President Donald Trump, who promised to work for free, donated his salary for the first quarter of the year on Monday to the National Park Service, which, like other government agencies, faces major cuts in the president's first budget proposal.
At the daily White House briefing, Sean Spicer, the president's press secretary, presented a cheque signed by Trump for $78,333.32 to Ryan Zinke, the interior secretary, who oversees the park service. "I'm thrilled," Mr Zinke said.
US presidents are paid $400,000 (€375,000) a year, not counting benefits that come with the job, including housing in a fairly spacious residence. But Mr Trump, perhaps the wealthiest person ever to hold the presidency, made a point during the campaign of saying he did not need taxpayers to compensate him.
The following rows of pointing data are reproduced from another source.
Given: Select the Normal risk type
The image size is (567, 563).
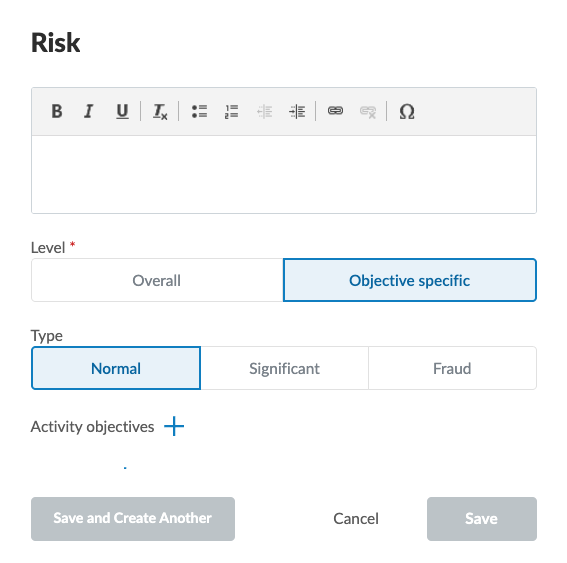Looking at the screenshot, I should click(116, 368).
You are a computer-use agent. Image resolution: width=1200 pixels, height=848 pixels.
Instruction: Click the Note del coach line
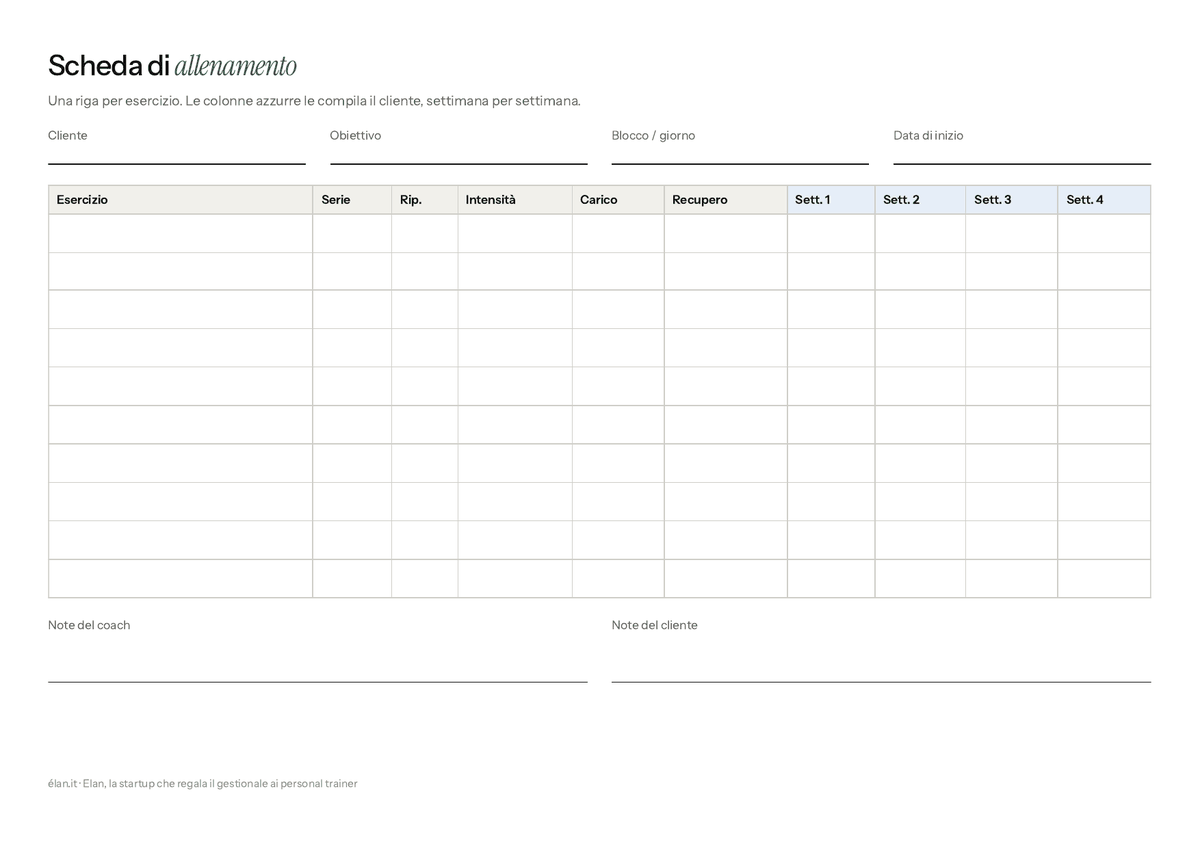(318, 673)
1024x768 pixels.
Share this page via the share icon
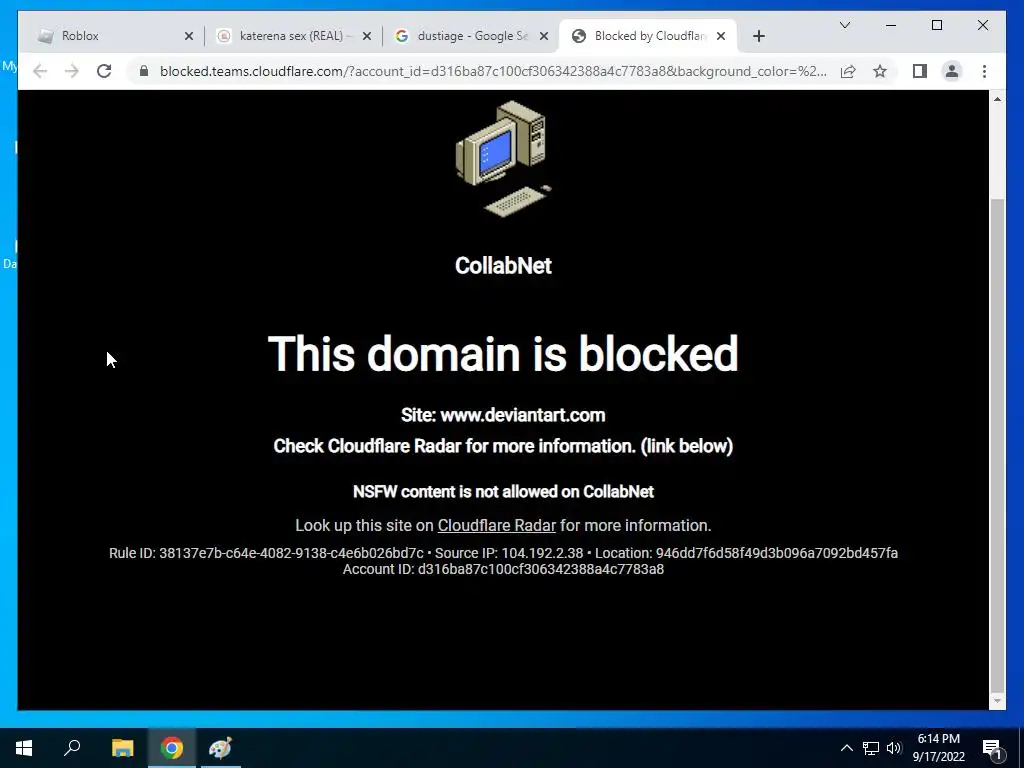coord(848,71)
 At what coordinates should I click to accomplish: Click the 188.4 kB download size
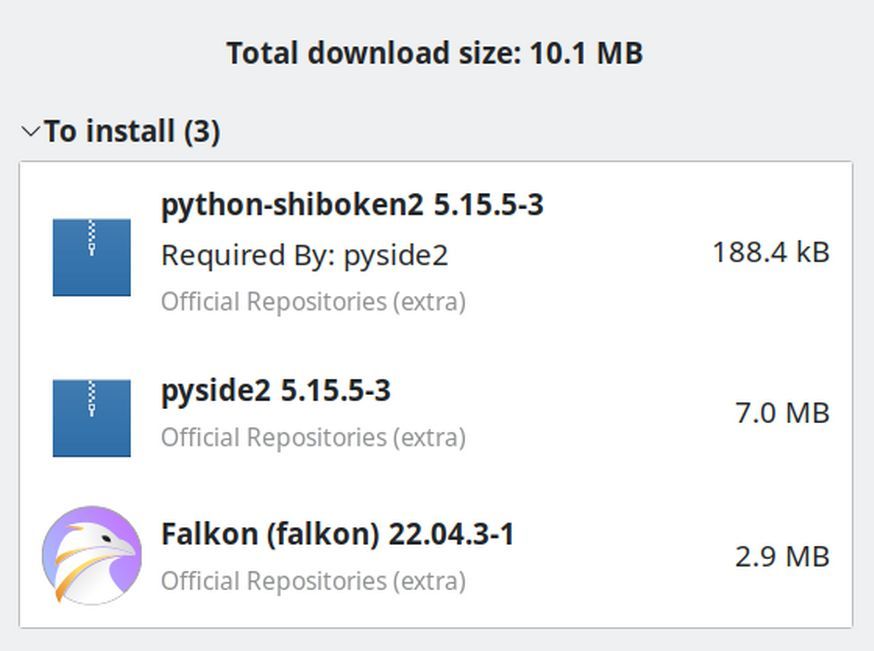pyautogui.click(x=770, y=252)
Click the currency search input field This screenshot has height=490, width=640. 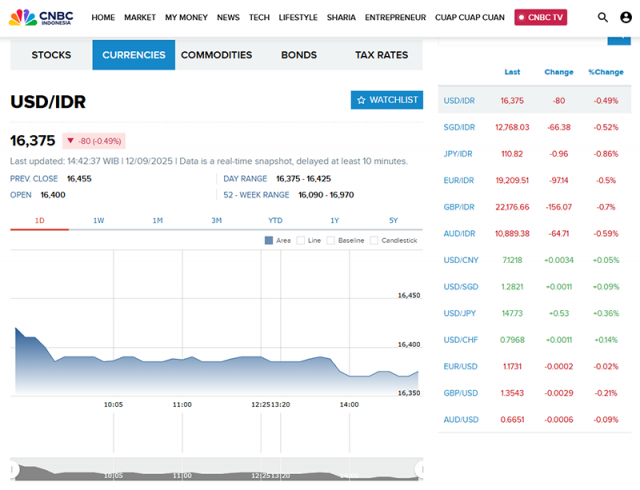tap(520, 38)
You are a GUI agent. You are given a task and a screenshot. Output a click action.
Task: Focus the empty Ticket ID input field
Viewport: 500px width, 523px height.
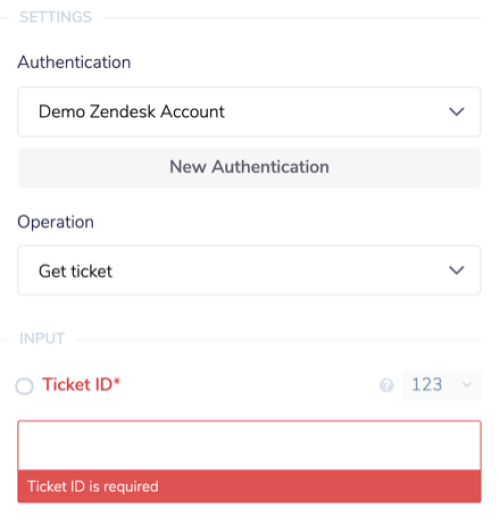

His daughter Ivanka Trump and son-in-law, Jared Kushner, who together are worth as much as $740 million, are working on his staff without taking salaries.
The White House had previously said that Mr Trump would donate his salary to charity at the end of the year and suggested he would even allow reporters to decide the beneficiary. “He kindly asked that you all help determine where that goes,” Mr Spicer said last month. “The way that we can avoid scrutiny is let the press corps determine where it should go.”
Mr Spicer did not explain on Monday why the plan had changed, but said the White House Counsel’s Office presented a series of alternatives to the president and he chose the National Park Service. “The park service has cared for our parks since 1916, and the president is personally proud to contribute the first quarter of his salary to the important mission of the park service, which is preserving our country’s national security,” Mr Spicer said.
But in picking a government agency, Mr Trump chose one with a large backlog of deferred maintenance that could be deferred even longer under his own budget. Mr Trump proposed a cut of $1.5 billion, or 12 per cent, from the interior department, which oversees the park service and other agencies. The proposal did not specify how much of that would come out of the park service budget.
He also chose an agency with which he has had a fraught relationship. Mr Trump was angry when a park service employee using an agency Twitter account reposted information comparing the size of his inauguration day crowd unfavourably with that of former president Barack Obama in 2009. Mr Trump was livid and called the acting director of the park service the day after his inauguration to complain about the post and to ask for further photographic evidence about the size of his crowd.
Mr Trump made his no-salary pledge a regular talking point on the campaign trail, pointing to his personal wealth as a way of demonstrating his independence. “I won’t take even one dollar,” Mr Trump declared in 2015. “I am totally giving up my salary if I become president.”
The trick, according to the constitution, was that he could not refuse his pay. So he opted to donate the salary instead, much as John F Kennedy and Herbert Hoover did.